Unfortunately for most teachers who live in Georgia, there are not many school systems that are eligible for Fund for Teachers Grants.  The organization is out of Houston, Texas and the year that I applied was the one and only year that Marietta City Schools employees were eligible to apply.  I believe that there must be some sort of auxiliary present in the system – a group of wealthy people, I mean – to raise part of the funds for their teachers.  That’s just a guess.  I think I’m right:  here is a page for Partners who provide funding.  But some Partners cover a lot of states.  You need to go to the Apply page and see if your school system is eligible.

When it comes to the application process, the Fund for Teachers Program is really the most user-friendly of the two.  The entire application is done online.  That means, of course, that you need to read over the instructions carefully and come up with your itinerary, project, and projected budget before you go online “live”.  There are all sorts of helpful resources – examples of successful essays, budget tips – really everything you need to get the process done right.  The added bonus is that you don’t have to worry about postmarking and mailing the application – and then worrying about when it gets there. I think that I remember that correctly, but it may have been necessary to apply online AND send in a written application.  Check the website.

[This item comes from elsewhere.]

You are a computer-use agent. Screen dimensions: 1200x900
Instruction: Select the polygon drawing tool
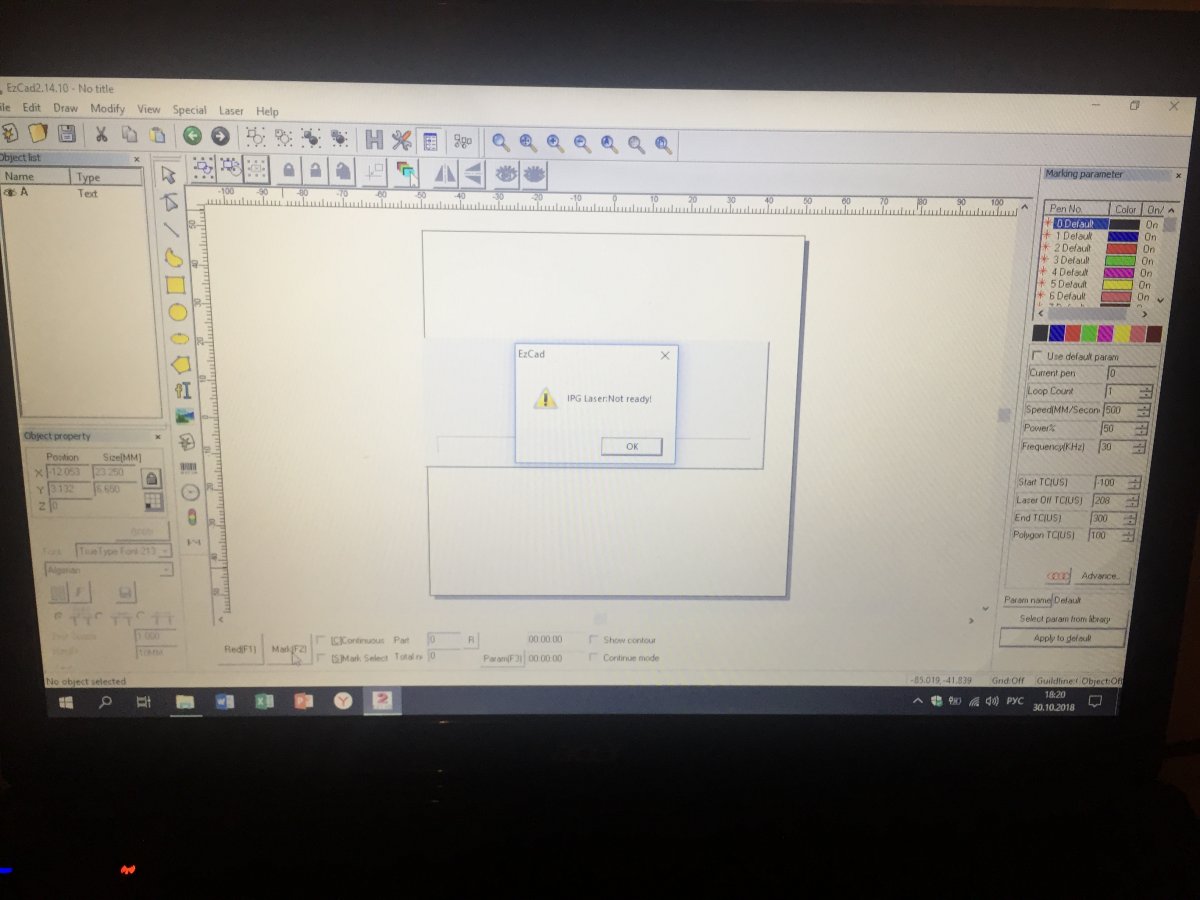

Now, when you are awarded your trip, you are expected to keep up with all of your receipts and expenses, and make a detailed financial report when you return.  You are given a couple of months to gather your report materials, and to write an essay or make a scrapbook or do SOMETHING to record your experience.

One more note on the Fund for Teachers application process.  A couple of years ago, I was invited to participate in choosing the candidates for the Atlanta Program.  I believe that I received 3 to 4 applications ahead of time to read and evaluate. It was a lot of fun – we gathered at a nice restaurant and sat at round tables (about 7 to 8 to a table, I think).  After a presentation of the program and past participants, the people at my table got up and presented the application (or applications) that we thought merited a grant.  When we were done, we had ranked the applications in order of importance.  Then, the emcee went around to each table and chose grant recipients until there was no more grant money left!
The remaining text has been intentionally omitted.